- [Goal]: Copy the following entries line for line, with no changes.

- [Data to process]:
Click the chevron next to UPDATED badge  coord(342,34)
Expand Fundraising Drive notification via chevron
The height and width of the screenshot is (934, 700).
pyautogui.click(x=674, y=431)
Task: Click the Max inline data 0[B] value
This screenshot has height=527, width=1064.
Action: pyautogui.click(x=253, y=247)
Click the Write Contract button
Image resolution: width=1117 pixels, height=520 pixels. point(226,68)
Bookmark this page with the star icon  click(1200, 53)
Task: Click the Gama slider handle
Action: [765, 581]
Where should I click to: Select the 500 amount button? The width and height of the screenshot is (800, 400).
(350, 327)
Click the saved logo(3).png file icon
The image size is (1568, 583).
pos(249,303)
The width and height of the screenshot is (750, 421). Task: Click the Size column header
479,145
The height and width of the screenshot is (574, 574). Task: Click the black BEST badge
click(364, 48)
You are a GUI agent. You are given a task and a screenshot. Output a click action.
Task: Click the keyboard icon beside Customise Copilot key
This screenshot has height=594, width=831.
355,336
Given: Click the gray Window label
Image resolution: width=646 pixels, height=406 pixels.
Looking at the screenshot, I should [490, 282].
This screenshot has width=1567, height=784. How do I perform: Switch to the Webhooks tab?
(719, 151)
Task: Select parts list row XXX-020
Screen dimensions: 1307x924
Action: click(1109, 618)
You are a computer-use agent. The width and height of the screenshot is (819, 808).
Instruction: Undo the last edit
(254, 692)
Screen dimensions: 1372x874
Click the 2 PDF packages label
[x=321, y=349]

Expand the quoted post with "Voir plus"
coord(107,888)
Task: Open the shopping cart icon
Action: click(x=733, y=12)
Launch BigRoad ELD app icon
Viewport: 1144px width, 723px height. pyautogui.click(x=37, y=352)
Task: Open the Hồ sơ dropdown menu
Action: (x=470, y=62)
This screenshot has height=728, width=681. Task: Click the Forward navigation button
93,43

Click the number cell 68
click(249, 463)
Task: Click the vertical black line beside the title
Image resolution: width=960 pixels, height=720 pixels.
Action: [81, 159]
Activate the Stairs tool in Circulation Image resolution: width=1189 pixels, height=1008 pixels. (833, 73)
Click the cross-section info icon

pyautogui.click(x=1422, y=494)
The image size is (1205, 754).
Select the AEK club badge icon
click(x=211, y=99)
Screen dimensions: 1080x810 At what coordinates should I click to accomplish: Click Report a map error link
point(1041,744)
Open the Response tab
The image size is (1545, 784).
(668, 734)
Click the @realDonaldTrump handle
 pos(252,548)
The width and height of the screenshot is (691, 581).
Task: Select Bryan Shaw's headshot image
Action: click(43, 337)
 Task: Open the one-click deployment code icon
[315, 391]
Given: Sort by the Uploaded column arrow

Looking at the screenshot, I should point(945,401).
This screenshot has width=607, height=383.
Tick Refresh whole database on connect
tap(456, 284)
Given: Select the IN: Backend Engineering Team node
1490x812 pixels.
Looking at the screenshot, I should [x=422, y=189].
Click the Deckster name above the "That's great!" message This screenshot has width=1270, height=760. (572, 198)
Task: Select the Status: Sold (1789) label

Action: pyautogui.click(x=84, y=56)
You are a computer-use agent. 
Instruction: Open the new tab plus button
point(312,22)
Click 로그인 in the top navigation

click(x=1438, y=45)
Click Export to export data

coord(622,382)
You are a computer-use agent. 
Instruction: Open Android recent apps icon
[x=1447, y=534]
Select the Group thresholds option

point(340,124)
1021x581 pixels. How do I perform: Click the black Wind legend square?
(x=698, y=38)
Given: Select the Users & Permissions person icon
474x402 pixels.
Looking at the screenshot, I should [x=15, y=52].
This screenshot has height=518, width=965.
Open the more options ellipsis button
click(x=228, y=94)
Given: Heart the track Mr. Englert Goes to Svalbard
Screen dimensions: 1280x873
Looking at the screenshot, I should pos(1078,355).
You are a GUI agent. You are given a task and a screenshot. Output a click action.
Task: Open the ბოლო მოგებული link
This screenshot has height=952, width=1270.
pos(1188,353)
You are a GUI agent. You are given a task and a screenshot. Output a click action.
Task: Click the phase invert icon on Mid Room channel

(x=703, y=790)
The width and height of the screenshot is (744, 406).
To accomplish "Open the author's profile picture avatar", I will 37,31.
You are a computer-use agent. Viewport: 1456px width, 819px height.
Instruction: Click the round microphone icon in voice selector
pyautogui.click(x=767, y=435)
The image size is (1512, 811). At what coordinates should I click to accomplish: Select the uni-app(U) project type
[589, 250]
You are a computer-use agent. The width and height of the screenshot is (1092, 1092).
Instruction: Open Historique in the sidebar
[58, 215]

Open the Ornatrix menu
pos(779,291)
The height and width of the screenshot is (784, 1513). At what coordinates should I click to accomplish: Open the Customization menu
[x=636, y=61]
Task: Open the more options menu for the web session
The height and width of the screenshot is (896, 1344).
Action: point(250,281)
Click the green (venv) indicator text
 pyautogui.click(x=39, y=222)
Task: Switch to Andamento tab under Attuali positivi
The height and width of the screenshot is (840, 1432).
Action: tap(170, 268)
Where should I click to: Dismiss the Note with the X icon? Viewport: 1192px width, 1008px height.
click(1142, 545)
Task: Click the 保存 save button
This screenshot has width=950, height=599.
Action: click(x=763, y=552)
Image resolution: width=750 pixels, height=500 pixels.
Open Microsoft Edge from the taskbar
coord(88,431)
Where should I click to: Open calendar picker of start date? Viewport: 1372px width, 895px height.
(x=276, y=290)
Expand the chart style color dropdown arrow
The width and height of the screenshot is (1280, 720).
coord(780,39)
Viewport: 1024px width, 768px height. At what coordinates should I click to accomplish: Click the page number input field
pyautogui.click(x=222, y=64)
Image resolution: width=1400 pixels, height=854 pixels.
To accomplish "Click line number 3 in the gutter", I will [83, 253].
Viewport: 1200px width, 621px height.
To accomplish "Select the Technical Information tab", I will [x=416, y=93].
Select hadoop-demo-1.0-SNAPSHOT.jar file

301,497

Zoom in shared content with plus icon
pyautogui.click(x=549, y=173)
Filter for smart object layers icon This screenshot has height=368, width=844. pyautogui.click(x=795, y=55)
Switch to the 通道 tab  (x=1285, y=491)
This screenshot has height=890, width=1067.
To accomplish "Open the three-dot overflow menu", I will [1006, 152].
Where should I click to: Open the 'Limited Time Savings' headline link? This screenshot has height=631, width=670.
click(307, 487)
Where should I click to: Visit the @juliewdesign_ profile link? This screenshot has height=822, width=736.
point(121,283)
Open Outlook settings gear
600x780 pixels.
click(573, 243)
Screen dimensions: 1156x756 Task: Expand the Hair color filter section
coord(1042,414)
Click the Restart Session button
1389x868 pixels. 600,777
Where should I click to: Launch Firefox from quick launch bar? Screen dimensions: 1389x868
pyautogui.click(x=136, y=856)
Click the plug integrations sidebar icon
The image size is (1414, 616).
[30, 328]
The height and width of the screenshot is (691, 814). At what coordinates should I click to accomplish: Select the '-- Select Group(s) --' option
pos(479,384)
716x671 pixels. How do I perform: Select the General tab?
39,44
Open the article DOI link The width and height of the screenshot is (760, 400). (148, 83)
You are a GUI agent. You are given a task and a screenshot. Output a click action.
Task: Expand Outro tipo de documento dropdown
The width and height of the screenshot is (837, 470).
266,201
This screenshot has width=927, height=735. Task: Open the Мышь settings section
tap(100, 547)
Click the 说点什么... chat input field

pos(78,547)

- [Exercise result]:
Click the chevron next to UPDATED badge  coord(342,34)
Expand Fundraising Drive notification via chevron
The height and width of the screenshot is (934, 700).
pyautogui.click(x=674, y=431)
Task: Click the Max inline data 0[B] value
This screenshot has height=527, width=1064.
Action: pyautogui.click(x=253, y=247)
Click the Write Contract button
Image resolution: width=1117 pixels, height=520 pixels. point(226,68)
Bookmark this page with the star icon  click(1200, 53)
Task: Click the Gama slider handle
Action: [765, 581]
Where should I click to: Select the 500 amount button? The width and height of the screenshot is (800, 400).
(350, 327)
Click the saved logo(3).png file icon
The image size is (1568, 583).
pos(249,303)
The width and height of the screenshot is (750, 421). Task: Click the Size column header
479,145
The height and width of the screenshot is (574, 574). Task: Click the black BEST badge
click(364, 48)
You are a GUI agent. You are given a task and a screenshot. Output a click action.
Task: Click the keyboard icon beside Customise Copilot key
This screenshot has height=594, width=831.
355,336
Given: Click the gray Window label
Image resolution: width=646 pixels, height=406 pixels.
Looking at the screenshot, I should [490, 282].
This screenshot has width=1567, height=784. How do I perform: Switch to the Webhooks tab?
(719, 151)
Task: Select parts list row XXX-020
Screen dimensions: 1307x924
Action: click(1109, 618)
You are a computer-use agent. The width and height of the screenshot is (819, 808).
Instruction: Undo the last edit
(254, 692)
Screen dimensions: 1372x874
Click the 2 PDF packages label
[x=321, y=349]

Expand the quoted post with "Voir plus"
coord(107,888)
Task: Open the shopping cart icon
Action: click(x=733, y=12)
Launch BigRoad ELD app icon
Viewport: 1144px width, 723px height. pyautogui.click(x=37, y=352)
Task: Open the Hồ sơ dropdown menu
Action: (x=470, y=62)
This screenshot has height=728, width=681. Task: Click the Forward navigation button
93,43

Click the number cell 68
click(249, 463)
Task: Click the vertical black line beside the title
Image resolution: width=960 pixels, height=720 pixels.
Action: [81, 159]
Activate the Stairs tool in Circulation Image resolution: width=1189 pixels, height=1008 pixels. (833, 73)
Click the cross-section info icon

pyautogui.click(x=1422, y=494)
The image size is (1205, 754).
Select the AEK club badge icon
click(x=211, y=99)
Screen dimensions: 1080x810 At what coordinates should I click to accomplish: Click Report a map error link
point(1041,744)
Open the Response tab
The image size is (1545, 784).
(668, 734)
Click the @realDonaldTrump handle
 pos(252,548)
The width and height of the screenshot is (691, 581).
Task: Select Bryan Shaw's headshot image
Action: click(43, 337)
 Task: Open the one-click deployment code icon
[315, 391]
Given: Sort by the Uploaded column arrow

Looking at the screenshot, I should point(945,401).
This screenshot has width=607, height=383.
Tick Refresh whole database on connect
tap(456, 284)
Given: Select the IN: Backend Engineering Team node
1490x812 pixels.
Looking at the screenshot, I should [x=422, y=189].
Click the Deckster name above the "That's great!" message This screenshot has width=1270, height=760. (572, 198)
Task: Select the Status: Sold (1789) label

Action: pyautogui.click(x=84, y=56)
You are a computer-use agent. 
Instruction: Open the new tab plus button
point(312,22)
Click 로그인 in the top navigation

click(x=1438, y=45)
Click Export to export data

coord(622,382)
You are a computer-use agent. 
Instruction: Open Android recent apps icon
[x=1447, y=534]
Select the Group thresholds option

point(340,124)
1021x581 pixels. How do I perform: Click the black Wind legend square?
(x=698, y=38)
Given: Select the Users & Permissions person icon
474x402 pixels.
Looking at the screenshot, I should [x=15, y=52].
This screenshot has height=518, width=965.
Open the more options ellipsis button
click(x=228, y=94)
Given: Heart the track Mr. Englert Goes to Svalbard
Screen dimensions: 1280x873
Looking at the screenshot, I should pos(1078,355).
You are a GUI agent. You are given a task and a screenshot. Output a click action.
Task: Open the ბოლო მოგებული link
This screenshot has height=952, width=1270.
pos(1188,353)
You are a GUI agent. You are given a task and a screenshot. Output a click action.
Task: Click the phase invert icon on Mid Room channel

(x=703, y=790)
The width and height of the screenshot is (744, 406).
To accomplish "Open the author's profile picture avatar", I will 37,31.
You are a computer-use agent. Viewport: 1456px width, 819px height.
Instruction: Click the round microphone icon in voice selector
pyautogui.click(x=767, y=435)
The image size is (1512, 811). At what coordinates should I click to accomplish: Select the uni-app(U) project type
[589, 250]
You are a computer-use agent. The width and height of the screenshot is (1092, 1092).
Instruction: Open Historique in the sidebar
[58, 215]

Open the Ornatrix menu
pos(779,291)
The height and width of the screenshot is (784, 1513). At what coordinates should I click to accomplish: Open the Customization menu
[x=636, y=61]
Task: Open the more options menu for the web session
The height and width of the screenshot is (896, 1344).
Action: point(250,281)
Click the green (venv) indicator text
 pyautogui.click(x=39, y=222)
Task: Switch to Andamento tab under Attuali positivi
The height and width of the screenshot is (840, 1432).
Action: tap(170, 268)
Where should I click to: Dismiss the Note with the X icon? Viewport: 1192px width, 1008px height.
click(1142, 545)
Task: Click the 保存 save button
This screenshot has width=950, height=599.
Action: click(x=763, y=552)
Image resolution: width=750 pixels, height=500 pixels.
Open Microsoft Edge from the taskbar
coord(88,431)
Where should I click to: Open calendar picker of start date? Viewport: 1372px width, 895px height.
(x=276, y=290)
Expand the chart style color dropdown arrow
The width and height of the screenshot is (1280, 720).
coord(780,39)
Viewport: 1024px width, 768px height. At what coordinates should I click to accomplish: Click the page number input field
pyautogui.click(x=222, y=64)
Image resolution: width=1400 pixels, height=854 pixels.
To accomplish "Click line number 3 in the gutter", I will [83, 253].
Viewport: 1200px width, 621px height.
To accomplish "Select the Technical Information tab", I will [x=416, y=93].
Select hadoop-demo-1.0-SNAPSHOT.jar file

301,497

Zoom in shared content with plus icon
pyautogui.click(x=549, y=173)
Filter for smart object layers icon This screenshot has height=368, width=844. pyautogui.click(x=795, y=55)
Switch to the 通道 tab  (x=1285, y=491)
This screenshot has height=890, width=1067.
To accomplish "Open the three-dot overflow menu", I will [1006, 152].
Where should I click to: Open the 'Limited Time Savings' headline link? This screenshot has height=631, width=670.
click(307, 487)
Where should I click to: Visit the @juliewdesign_ profile link? This screenshot has height=822, width=736.
point(121,283)
Open Outlook settings gear
600x780 pixels.
click(573, 243)
Screen dimensions: 1156x756 Task: Expand the Hair color filter section
coord(1042,414)
Click the Restart Session button
1389x868 pixels. 600,777
Where should I click to: Launch Firefox from quick launch bar? Screen dimensions: 1389x868
pyautogui.click(x=136, y=856)
Click the plug integrations sidebar icon
The image size is (1414, 616).
[30, 328]
The height and width of the screenshot is (691, 814). At what coordinates should I click to accomplish: Select the '-- Select Group(s) --' option
pos(479,384)
716x671 pixels. How do I perform: Select the General tab?
39,44
Open the article DOI link The width and height of the screenshot is (760, 400). (148, 83)
You are a GUI agent. You are given a task and a screenshot. Output a click action.
Task: Expand Outro tipo de documento dropdown
The width and height of the screenshot is (837, 470).
266,201
This screenshot has width=927, height=735. Task: Open the Мышь settings section
tap(100, 547)
Click the 说点什么... chat input field

pos(78,547)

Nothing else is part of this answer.